The formation of TWT is also useful in understanding the influence of 2010’s ‘horizontalists’, evolving in part out of Brick Lane Debates (BLD), a radical education project, whose sensibilities and concerns can be traced to Occupy, the student movement, and wider anti-austerity struggle. After attending a meeting run by BLD, staff members from the recently founded Momentum approached BLD activists with a request for help. They had been inspired by the participatory style of debate they had witnessed and wondered if a similar event could take place alongside the Labour Party conference. It was reasoned that BLD’s open and consensus model of deliberation, reflected the new form of politics Corbyn himself was advocating. Responding to this request, activists from BLD and other networks set to work on the creation of a series of events for Momentum, which quickly grew into a festival program. However, halfway through the planning of this event, Owen Smith launched a leadership challenge. As such, activists from Momentum would turn their attention toward the defence of Corbyn’s leadership, setting a pattern that would go onto shape Momentum’s activity in the years ahead. In need of help, activists brought in their friends to help finalise the festival program. This influx of activists ensured the inclusion of more openly anti-capitalist or revolutionary organisations.
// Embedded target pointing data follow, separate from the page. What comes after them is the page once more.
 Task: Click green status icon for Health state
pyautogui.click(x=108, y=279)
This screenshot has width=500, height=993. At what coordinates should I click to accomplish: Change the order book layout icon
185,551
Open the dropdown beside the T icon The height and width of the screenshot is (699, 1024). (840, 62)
Their inclusion would begin to define The World Transformed as a productive ‘encounter space’ between the left of the Labour Party and extra-parliamentary social movements. At the same time, the preoccupation of activists in contesting Owen Smith’s leadership challenge gave this newly constituted group a high degree of political autonomy.

The rapid growth in alternative media that accompanied the Corbyn years, and the rising stock of the World Transformed as both an exciting and heterodox intellectual space, would help to launch a series of campaigns, networks and think tanks. This milieu would shape the policy offers put forward by Labour in the years ahead and revitalise a wider anti-capitalist culture on the British left. Yet this loose ‘in and against’ tendency was unable to forge itself into an organised or outward expression which could take advantage of its relative power over the imagination of socialists.
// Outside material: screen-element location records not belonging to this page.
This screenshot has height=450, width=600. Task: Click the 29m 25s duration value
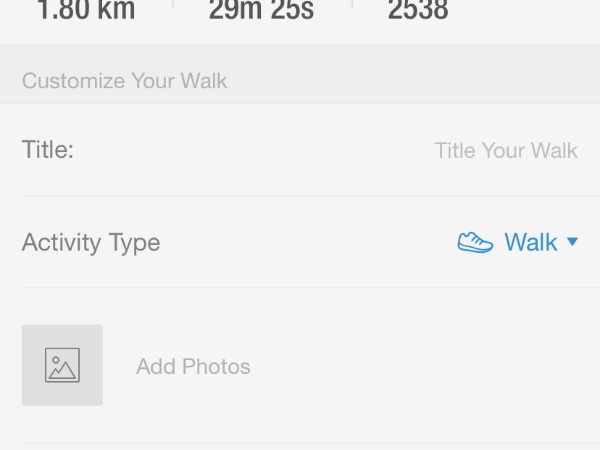261,10
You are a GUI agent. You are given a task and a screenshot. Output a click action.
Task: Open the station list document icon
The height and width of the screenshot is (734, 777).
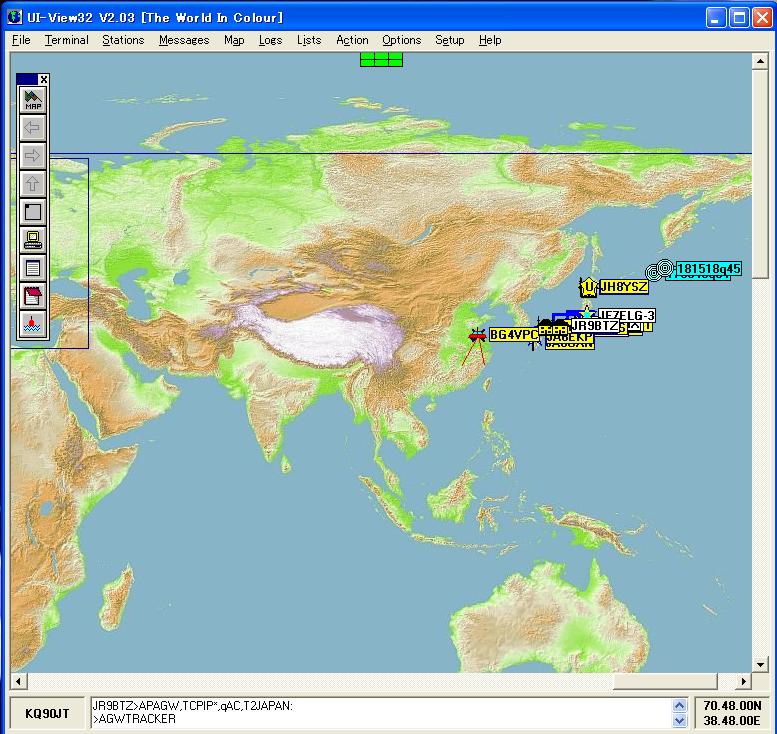click(x=33, y=268)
However, 2015 was not the first-time libertarian-inflected socialists had entered the Labour Party, nor was it the first time their influence would give shape to activity conducted in the party’s name. Activists who cut their teeth during the campus-based militancy associated with the revolutionary upheavals of 1968, the early women’s movements, housing and community struggles, and workplace organisation, would eventually find themselves operating inside the Greater London Council during the 1980s – the last mass experiment in radical municipalism with ‘in and against’ politics.
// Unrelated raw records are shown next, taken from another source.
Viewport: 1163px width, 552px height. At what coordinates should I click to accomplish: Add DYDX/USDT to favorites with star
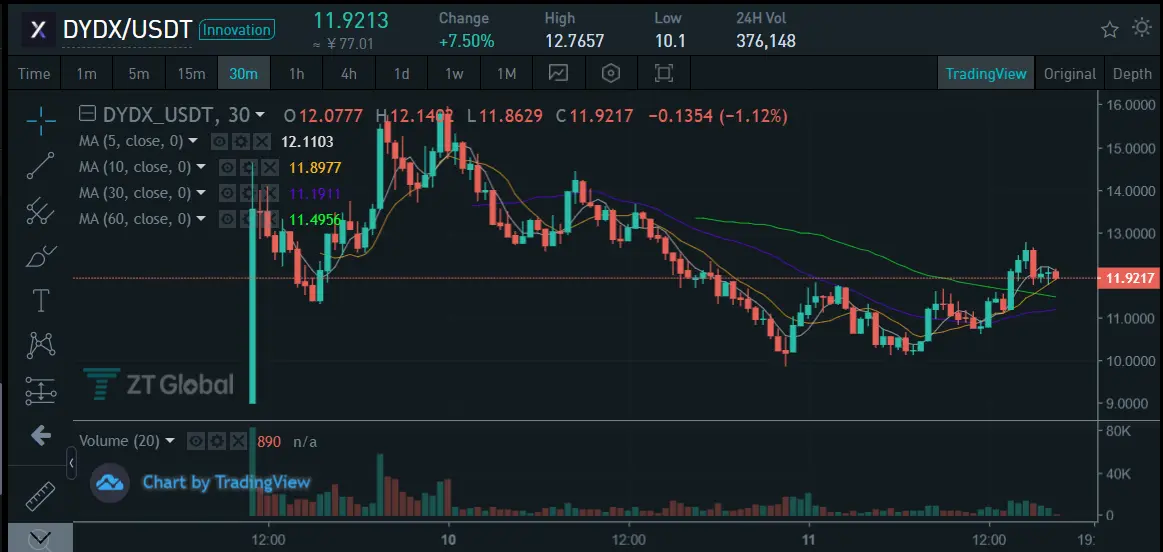pos(1110,30)
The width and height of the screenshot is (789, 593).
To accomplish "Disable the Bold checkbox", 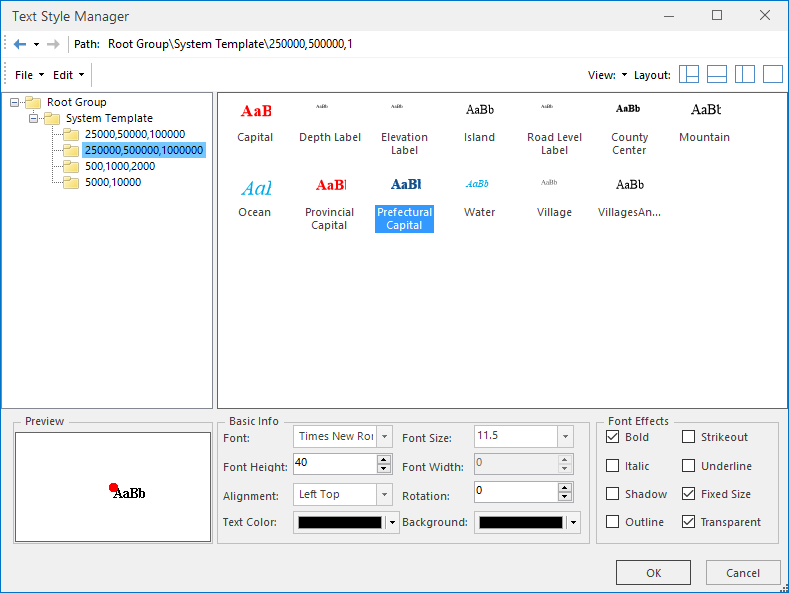I will coord(613,437).
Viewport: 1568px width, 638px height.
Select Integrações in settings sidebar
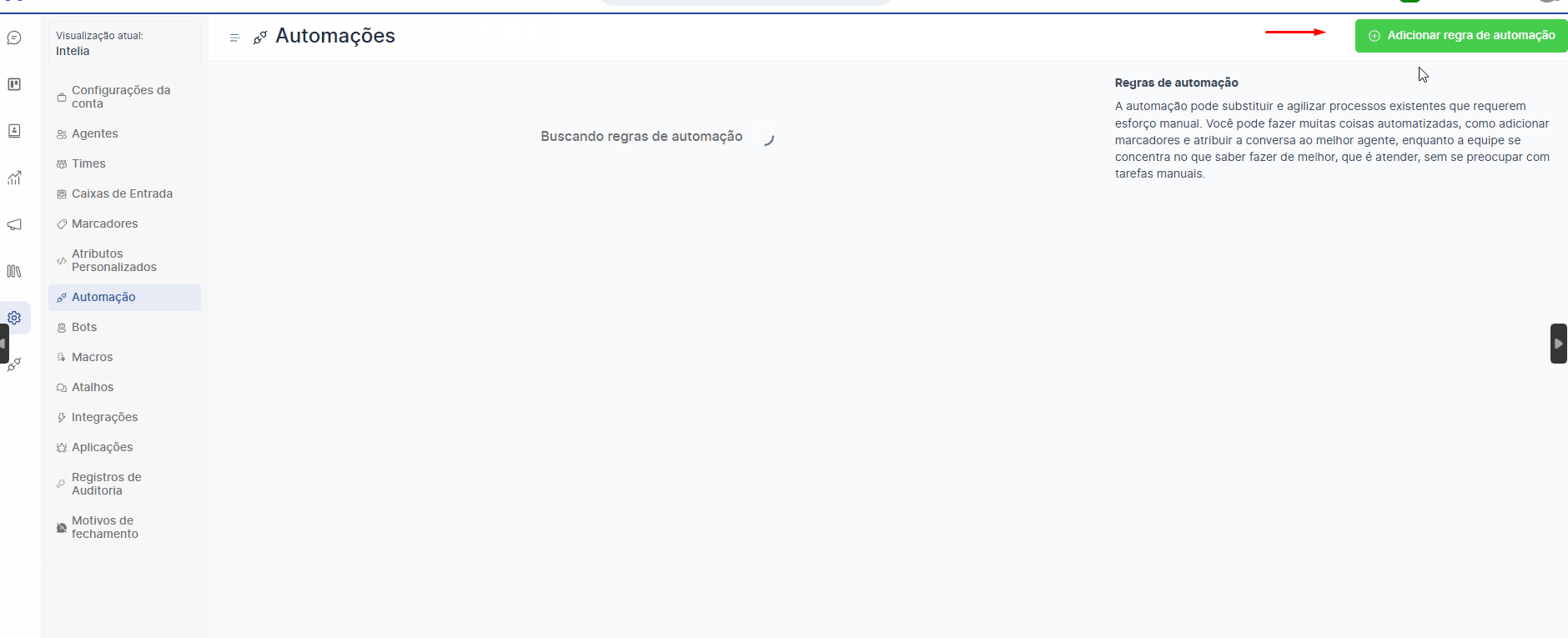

In a recent conversation between myself and John McDonnell, conducted for Pluto Press’ upcoming republication of In and Against the State,  John stated that he and Jeremy deeply regretted the failure to create an ‘in and against’ cadre. The task ahead, it was suggested, was to do just that.

Seth Wheeler is an activist and researcher. He is a founding member of Channel Rescue and a contributing editor for In and Against the State: Discussion Notes for Socialists, which is forthcoming by Pluto in August 2021.